Donc, oui, j’explique aux clients qu’il faut souvent que je cherche la réponse à leurs questions et ça les étonne ! Pour revenir à ma comparaison médicale, cela ne choque personne quand un médecin prescrit une prise de sang ou une radio pour valider un diagnostic, et bien, nous c’est pareil. Il nous faut du temps…

Et aujourd’hui, on en manque cruellement, non ?

Je suis la première à trouver formidable les gains de temps que nous permettent la technologie. Par exemple, lundi, Barbara, ma collaboratrice, m’a envoyé un mail alors que je sortais à peine du bureau, elle a été se chercher un verre d’eau et j’avais déjà répondu. Elle m’a écrit en me disant « Mais déjà ?????? Comment vous faites ??? », cela m’a fait rire bien sur et en même temps, cela m’a désolé. J’ai répondu à un mail en marchant les 20 mètres qui séparent la porte de mon bureau de la grille d’entrée…Et j’avoue qu’après réflexion, je n’en suis pas fière.

Qu’est ce que j’apprends à ma collaboratrice en agissant ainsi ? Qu’elle devrait elle aussi me répondre si elle sort du bureau ?? Alors, j’essaye vraiment de ne pas écrire aux personnes avec qui je travaille en dehors des heures de bureau mais ma journée de travail commence souvent très tôt et se termine très tard – avec des interruptions dans la journée pour ceux qui s’inquiètent ! – et donc, dans ce cas, je prends le temps d’écrire « JE VOUS INTERDIS de répondre à ce mail maintenant » mais bon, elle va quand même le lire, donc, ce n’est pas génial non plus… (en écrivant cet article, je réalise que je devrais demander à Barbara si elle a paramétré son téléphone avec sa messagerie professionnelle, j’espère vraiment que non !).

Comme tout le monde, je participe à cette course contre la montre et si pendant longtemps, cela m’a amusé, cela est de moins en moins le cas. Tout simplement parce que les sources ne cessent de se multiplier : j’ai des messages sur mon mail, des sms, des appels téléphoniques sur mon portable, sur la ligne du cabinet, j’ai des conversations sur twitter, facebook, instagram, whatsapp, linkedin, etc.. La semaine dernière, j’avais une conversation avec un ami à la fois sur twitter et instagram, j’ai fini par lui dire « est ce qu’on peut choisir un seul endroit pour cette conversation ? je deviens schizo !!! ».

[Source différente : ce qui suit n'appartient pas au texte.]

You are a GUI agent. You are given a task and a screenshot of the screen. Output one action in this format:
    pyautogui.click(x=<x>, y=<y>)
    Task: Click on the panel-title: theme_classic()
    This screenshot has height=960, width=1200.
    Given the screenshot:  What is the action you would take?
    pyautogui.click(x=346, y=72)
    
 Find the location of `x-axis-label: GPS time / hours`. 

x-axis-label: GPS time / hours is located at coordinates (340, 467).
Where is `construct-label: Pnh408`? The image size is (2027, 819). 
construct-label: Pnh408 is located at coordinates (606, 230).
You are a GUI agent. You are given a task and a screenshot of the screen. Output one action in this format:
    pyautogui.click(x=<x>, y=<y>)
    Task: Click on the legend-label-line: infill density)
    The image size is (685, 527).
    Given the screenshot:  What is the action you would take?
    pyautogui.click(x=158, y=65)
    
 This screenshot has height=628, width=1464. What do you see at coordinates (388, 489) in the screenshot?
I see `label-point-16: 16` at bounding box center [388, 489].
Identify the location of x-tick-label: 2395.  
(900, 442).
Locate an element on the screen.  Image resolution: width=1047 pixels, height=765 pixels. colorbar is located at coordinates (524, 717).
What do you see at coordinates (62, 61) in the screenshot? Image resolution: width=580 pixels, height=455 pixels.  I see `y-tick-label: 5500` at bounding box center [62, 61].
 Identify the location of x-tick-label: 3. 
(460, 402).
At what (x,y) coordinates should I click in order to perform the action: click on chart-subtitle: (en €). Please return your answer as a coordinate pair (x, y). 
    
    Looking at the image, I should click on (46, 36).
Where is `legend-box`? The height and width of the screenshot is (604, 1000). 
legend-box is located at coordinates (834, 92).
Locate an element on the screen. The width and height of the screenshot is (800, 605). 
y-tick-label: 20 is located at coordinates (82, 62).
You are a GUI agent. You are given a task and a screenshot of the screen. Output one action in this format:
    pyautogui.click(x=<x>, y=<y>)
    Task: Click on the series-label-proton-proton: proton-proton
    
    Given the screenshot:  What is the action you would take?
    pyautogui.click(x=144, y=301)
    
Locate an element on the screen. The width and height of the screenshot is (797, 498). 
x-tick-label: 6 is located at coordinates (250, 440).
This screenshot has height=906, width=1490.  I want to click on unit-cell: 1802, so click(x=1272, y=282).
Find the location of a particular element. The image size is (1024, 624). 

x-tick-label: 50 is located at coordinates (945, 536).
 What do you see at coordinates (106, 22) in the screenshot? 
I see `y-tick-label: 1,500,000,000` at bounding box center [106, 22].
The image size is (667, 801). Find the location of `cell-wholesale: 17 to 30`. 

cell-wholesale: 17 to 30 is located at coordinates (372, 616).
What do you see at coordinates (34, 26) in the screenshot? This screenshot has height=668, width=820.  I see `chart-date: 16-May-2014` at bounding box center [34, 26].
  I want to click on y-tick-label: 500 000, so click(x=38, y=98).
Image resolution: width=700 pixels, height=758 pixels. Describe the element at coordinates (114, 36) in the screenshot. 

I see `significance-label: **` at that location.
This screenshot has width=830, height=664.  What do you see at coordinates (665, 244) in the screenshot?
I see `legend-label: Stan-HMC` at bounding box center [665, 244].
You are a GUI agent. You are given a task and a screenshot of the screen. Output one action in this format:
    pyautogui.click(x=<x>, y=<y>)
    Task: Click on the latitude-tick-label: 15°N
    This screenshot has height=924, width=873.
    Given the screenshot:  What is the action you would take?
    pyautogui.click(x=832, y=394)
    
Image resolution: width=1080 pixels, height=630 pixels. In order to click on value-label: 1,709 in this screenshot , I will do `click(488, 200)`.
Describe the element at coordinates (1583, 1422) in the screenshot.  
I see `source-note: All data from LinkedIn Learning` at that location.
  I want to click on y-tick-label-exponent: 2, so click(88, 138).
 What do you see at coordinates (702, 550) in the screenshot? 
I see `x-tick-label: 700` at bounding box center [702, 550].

Et souvent, bien sur, je perds le fil. Je commence à répondre à un sms mais j’ai un appel, donc, forcément, je réponds et j’oublie que je n’ai pas envoyé le sms (dites moi que cela vous arrive aussi !!) et j’attends une réponse…

Je réalise que cet article est un peu décousu mais finalement, c’est assez normal. Il est à l’image de ce que j’essaie de dire. C’est qu’à vouloir aller trop vite, à vouloir plus d’efficacité, plus d’immédiateté, on oublie de prendre le temps, prendre le temps de réfléchir vraiment à la question posée, prendre le temps de choisir sa réponse avec soin.

Et dans mon métier, comme dans beaucoup d’autres, le travail de qualité ne se fait qu’en prenant son temps. Donc, après avoir publié cet article, je vais couper mon téléphone, ma messagerie, tout accès au net et relire tranquillement ce contrat que je dois envoyer à un client.